*** Records for this exercise ***

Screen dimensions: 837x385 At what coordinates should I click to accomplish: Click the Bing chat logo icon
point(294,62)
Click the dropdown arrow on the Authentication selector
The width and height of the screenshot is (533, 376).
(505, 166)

*** End of Records for this exercise ***

### Task brief
Word for word, copy the material above.

### Answer to the exercise
Screen dimensions: 837x385 At what coordinates should I click to accomplish: Click the Bing chat logo icon
point(294,62)
Click the dropdown arrow on the Authentication selector
The width and height of the screenshot is (533, 376).
(505, 166)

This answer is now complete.